Aux termes du Code de la pêche adopté en 1998 (Republic Act 8550) et amendé en 2015 (Republic Act 10654), le secteur est divisé en 1) pêche « municipale » et 2) pêche « commerciale ».
1) Sont considérés comme pêcheurs « municipaux », les pêcheurs utilisant des bateaux jaugeant moins de 3 tonneaux (ou pas de bateau du tout).
En 2000, 469.807 bateaux de moins de 3 tonneaux étaient enregistrés, dont un peu plus du tiers (177.627) motorisés.
Les pêcheurs municipaux bénéficient (théoriquement) d’un accès privilégié aux eaux de la frange littorale des 15km, qui relèvent de la gestion municipales, à la différence du reste de la zone économique exclusive placée sous l’autorité de l’état.
Les pêcheurs « municipaux » étaient 1.371.676 en 2003 (mais seulement 580.000 en 1980).
Ils comptent pour 98% des emplois dans la pêche (aquaculture non-comprise) mais pour seulement 51% des prises.
Ils constituent la part la plus défavorisée de la population (41% vivent en dessous du seuil de pauvreté).
2) La pêche « commerciale » est celle pratiquée par les navires jaugeant plus de 3 tonneaux.
En 2007, 2.358 opérateurs de pêche commerciale avaient enregistré 6.371 bateaux.
Selon leur tonnage, les navires de pêche commerciale sont eux-mêmes répartis en trois catégories :
– plus de 3 et moins de 20 tonneaux (petite pêche industrielle).
– plus de 20 et moins de 150 tonneaux (moyenne pêche commerciale).

Commentaire : ces deux catégories peuvent être autorisées, sous certaines conditions, à opérer dans la frange des eaux littorales comprise entre 10 et 15km.

– plus de 150 tonneaux (grande pêche commerciale).
En 2003, 16.497 marins-pêcheurs étaient embarqués sur les navires philippines de pêche commerciale (2% des emplois dans le secteur de la pêche).

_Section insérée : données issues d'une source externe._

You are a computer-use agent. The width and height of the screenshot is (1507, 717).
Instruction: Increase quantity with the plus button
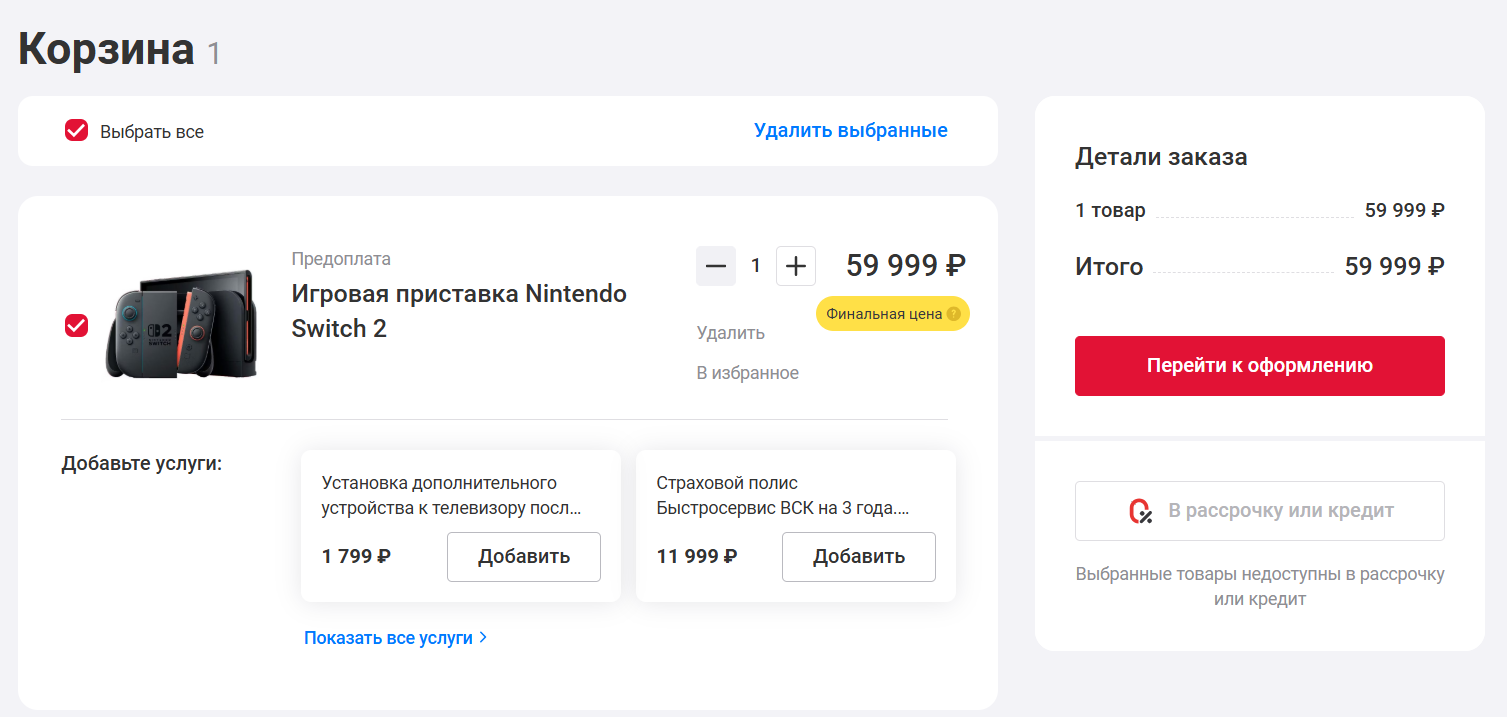pyautogui.click(x=796, y=266)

Commentaire : bon nombre des données chiffrées disponibles sur le site du BFAR sont assez anciennes… mais je n’ai pas trouvé mieux.

Philippines: carte des eaux territoriales

Carte représentant les parts relatives des captures « municipales » et « commerciales » sur les zones de pêches de l’archipel pour la période 1992-96 (FAO).

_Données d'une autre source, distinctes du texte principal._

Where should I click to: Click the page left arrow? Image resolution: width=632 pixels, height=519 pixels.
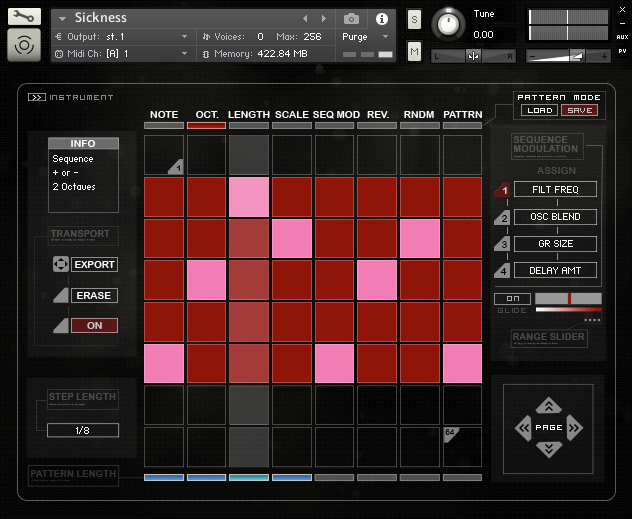tap(523, 428)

Les Philippines se classent au huitième rang mondial en terme de production halieutique.
En 2015, selon le BFAR, 4.649.313 m³ de poissons, crustacés, mollusques, plantes aquatiques ont été produits/capturés dans les eaux philippines pour une valeur de 239,7 milliards de pesos (37 milliards d’euros).
L’aquaculture représentait 51% de ce volume et 39% de sa valeur.
La pêche « municipale » 26% de ce volume et 34% de sa valeur.
La pêche « commerciale » 23% de ce volume 27% de sa valeur.
Plus de 90% de la production halieutique est destinée à la consommation nationale.

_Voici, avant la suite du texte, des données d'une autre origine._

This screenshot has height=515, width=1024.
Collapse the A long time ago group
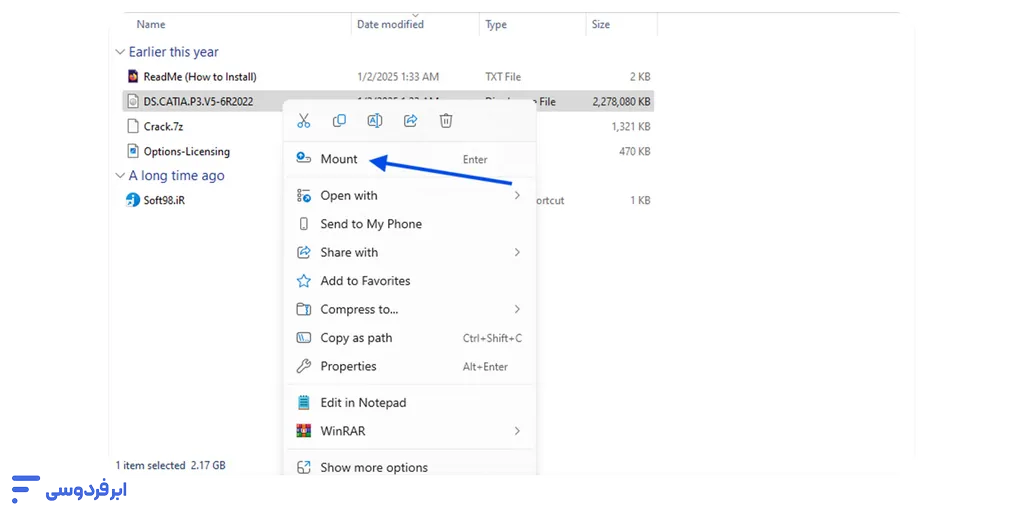tap(120, 176)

Commentaire : cette estimation est obtenue en comparant le volume des captures/récoltes total à celui des exportations (pour se faire une idée de ce que cela représente, il faudra comparer ce pourcentage à celui d’autres pays où l’industrie de la pêche est importante).

Les trois principaux produits d’exportation sont (dans l’ordre) le thon (photos : « Capitale de la pêche au thon »), les algues (les Philippines sont le 3ème producteur mondial de plantes aquatiques) et les crevettes.
Les États-Unis, le Japon et la Communauté Européenne en sont les principaux destinataires.

Bon, assez de chiffres pour aujourd’hui !
Les reportages de terrain, la confrontation des points de vue (pêcheurs artisanaux, ONGs environnementalistes, exportateurs), l’étude des situations conflictuelles (code de la pêche de 1998 amendé en 2015, privatisation du littoral, disputes territoriales…) viendront plus tard.